A special visitor came to our bird-feeder today!! A rare birdy!

Lucy the Leucistic Cardinal!!!













According to my wife, these are rare birds, and not alot of people get them at bird feeders. We named her and I hope she comes back for more good food. Yup, thats cracked corn and sunflower seeds on the snow that the birds throw from the bird feeder. God's creation is beautiful!


----------



## Rangerus (Jan 23, 2009)

She looks reformed.


----------



## Grymir (Jan 24, 2009)

Rangerus said:


> She looks reformed.


----------



## Mushroom (Jan 24, 2009)

Beautiful bird, Tim. Thanks for posting her visit.


----------



## Ivan (Jan 24, 2009)

A Cardinal.

It's time for Spring training!


----------



## Archlute (Jan 24, 2009)

Rangerus said:


> She looks reformed.



I thought that Cardinals were only found in the Roman church.


----------



## Grymir (Jan 24, 2009)

This Cardinal is Heterodox! 

She's departed from accepted standards.

-----Added 1/24/2009 at 01:15:25 EST-----

But she's pretty. I hope she 'befriends' a male in our area.
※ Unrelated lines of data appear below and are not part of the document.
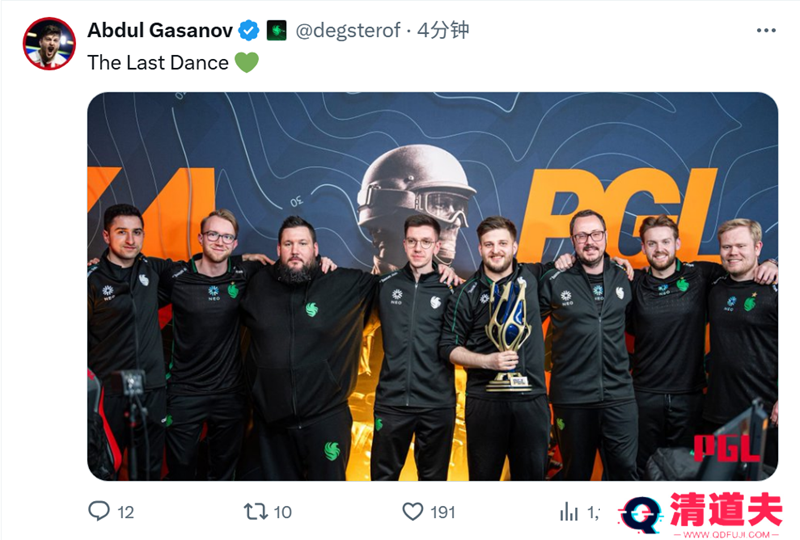Open the green affiliation badge beside the checkmark
Viewport: 800px width, 540px height.
[277, 31]
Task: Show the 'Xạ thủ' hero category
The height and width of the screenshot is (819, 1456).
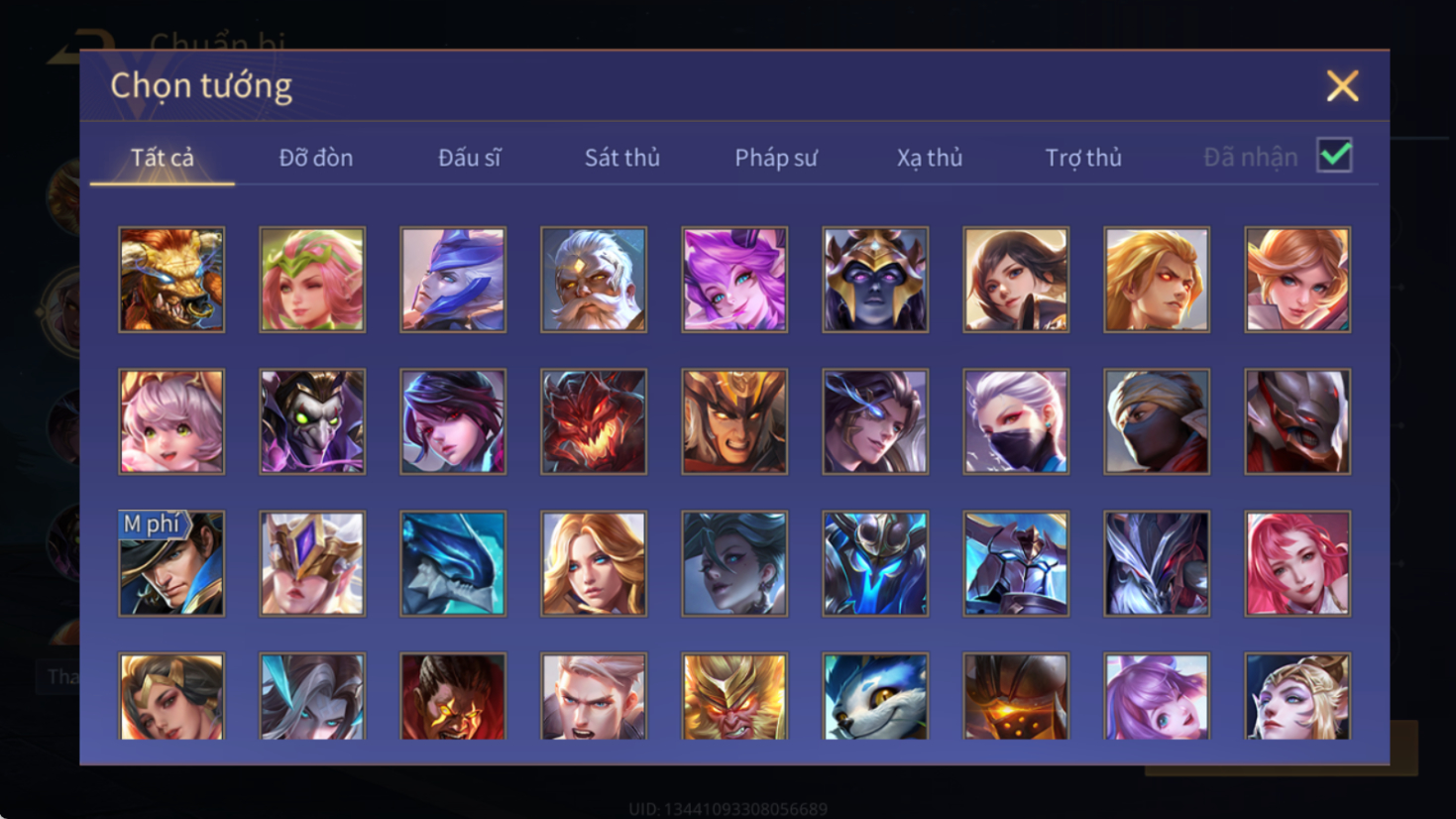Action: tap(929, 158)
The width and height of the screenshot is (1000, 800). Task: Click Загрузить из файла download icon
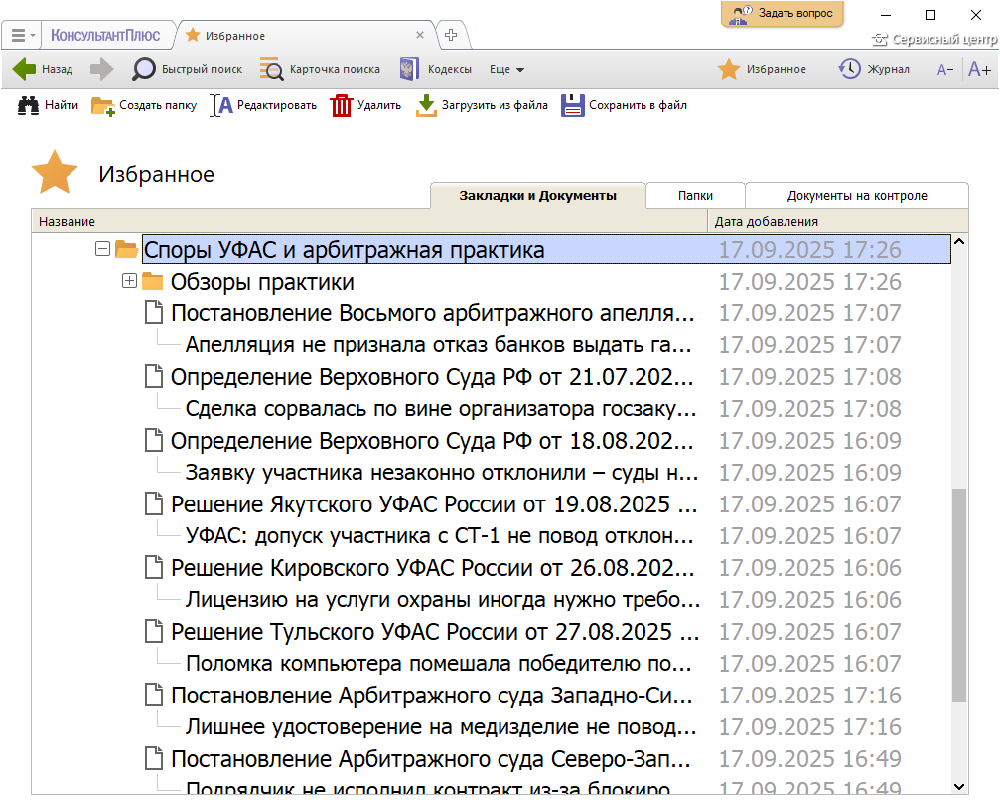[x=427, y=105]
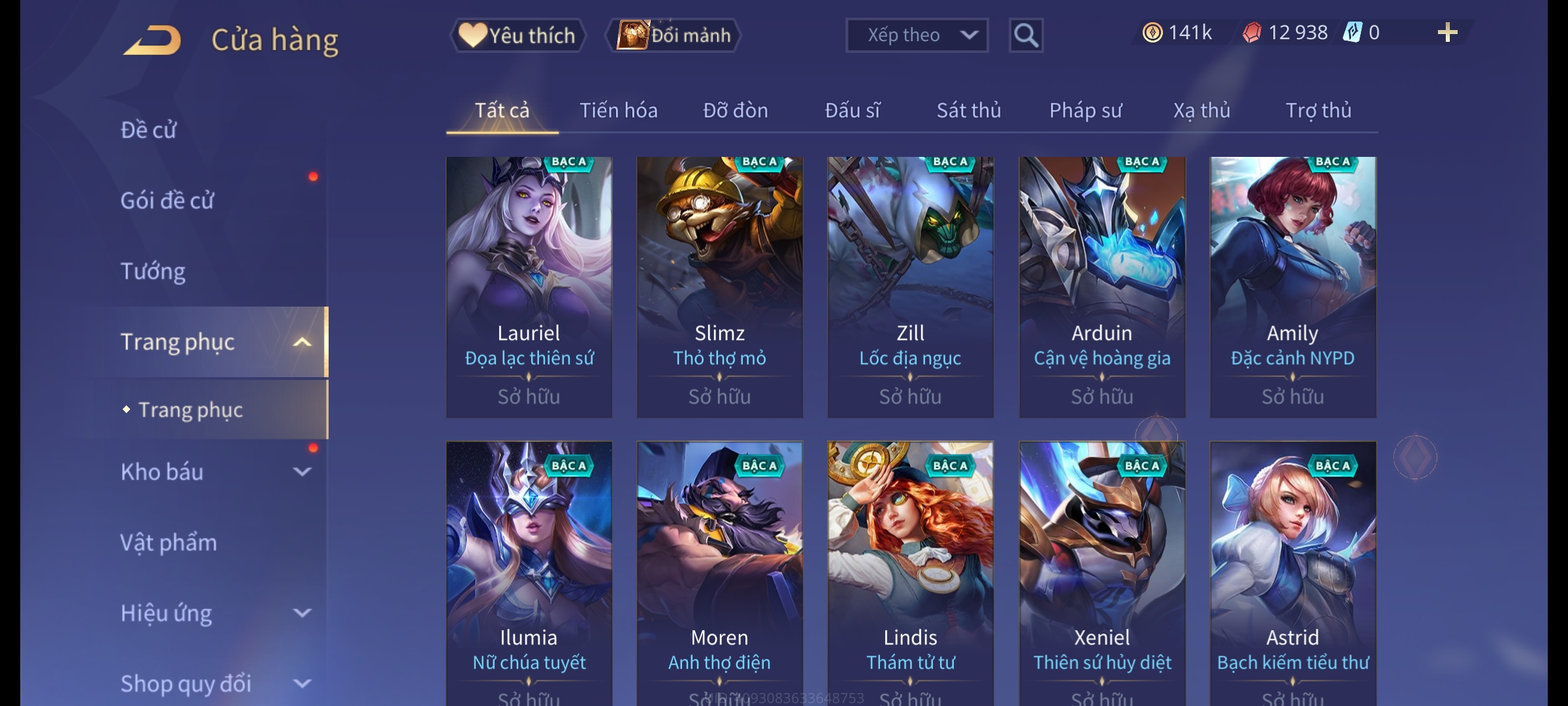The width and height of the screenshot is (1568, 706).
Task: Switch to the Pháp sư tab
Action: coord(1085,110)
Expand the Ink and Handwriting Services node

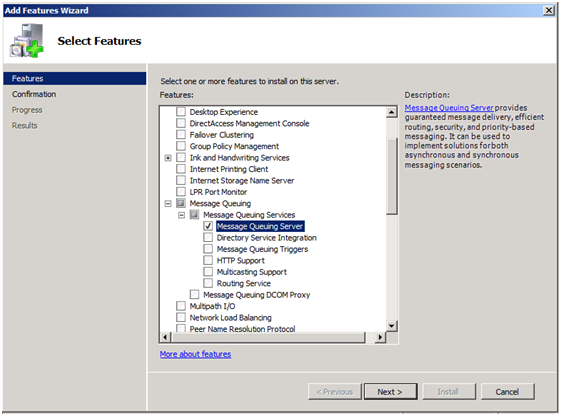(168, 158)
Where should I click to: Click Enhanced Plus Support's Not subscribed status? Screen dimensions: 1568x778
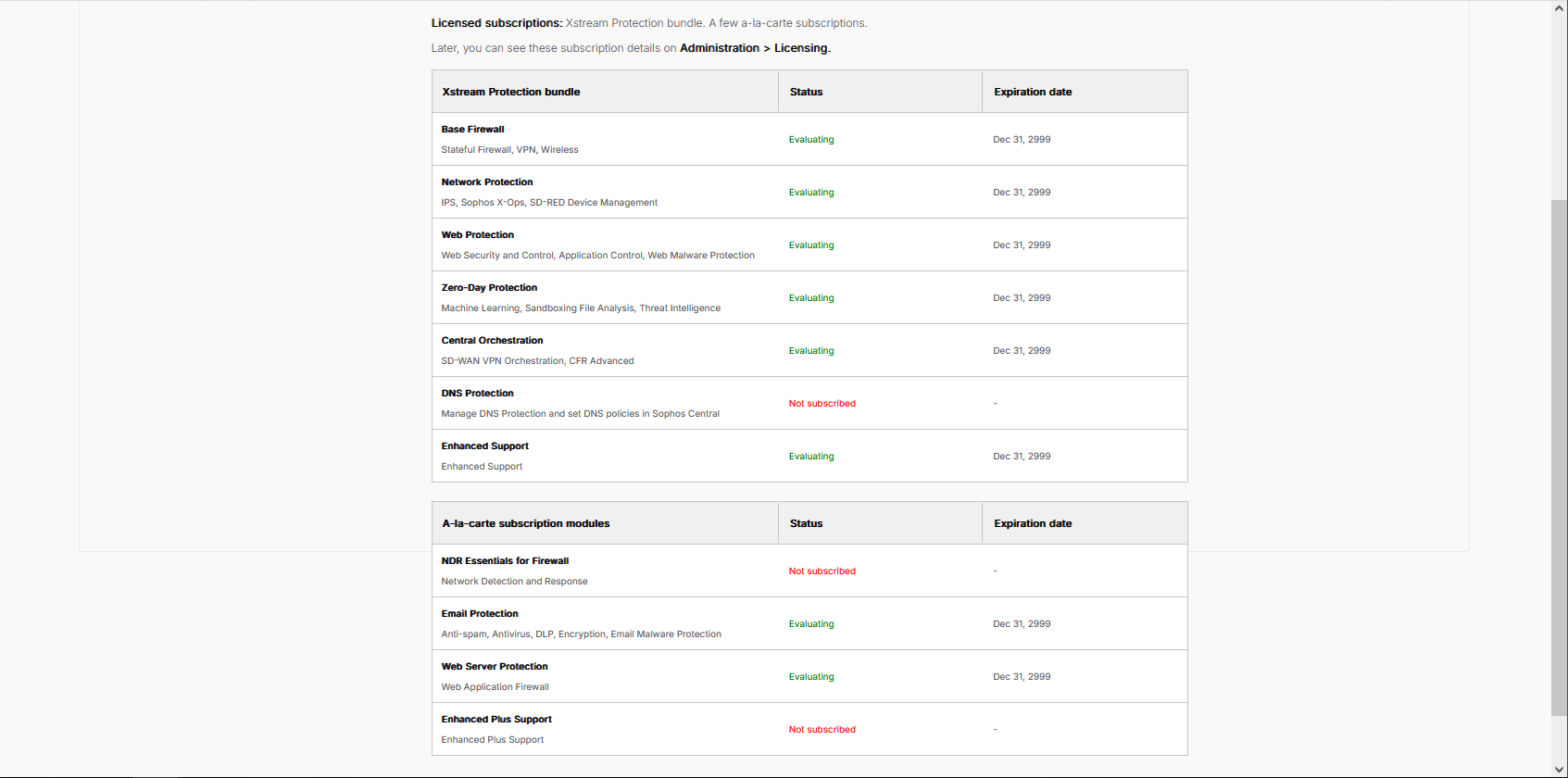click(x=822, y=730)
She's not an Anabaptist either, she was thumping on some other females at the feeder.


----------



## PresbyDane (Jan 24, 2009)

Thanks for sharing


----------



## nicnap (Jan 24, 2009)

Thanks...I have only seen one or two female cardinals that looked like that...the rest are an interesting shade of brown. That is a pretty bird.


----------



## discipulo (Jan 24, 2009)

yes, Beautiful Bird! We certainly should pay more attention to these beautiful creatures of God. Look at the birds of the air MT 6:26


----------



## Theognome (Jan 24, 2009)

Grymir said:


> She's not an Anabaptist either, she was thumping on some other females at the feeder.



That would make her Episcopalian.

Great pic. We have lots of cardinals coming to our feeder, but never one like that. And speaking of thumping, the ones 'round my place love tapping on the windows at five in the morning- God's alarm clock for suburban folk.

Theognome


----------



## Beth Ellen Nagle (Jan 24, 2009)

What a find.


----------



## Theoretical (Jan 24, 2009)

Theognome said:


> Grymir said:
> 
> 
> > She's not an Anabaptist either, she was thumping on some other females at the feeder.
> ...


----------



## Dennis1963 (Jan 24, 2009)

Grymir said:


> A special visitor came to our bird-feeder today!! A rare birdy!
> 
> Lucy the Leucistic Cardinal!!!
> 
> ...



Wow, it is beautiful. What a Wonderful Creator we have!


----------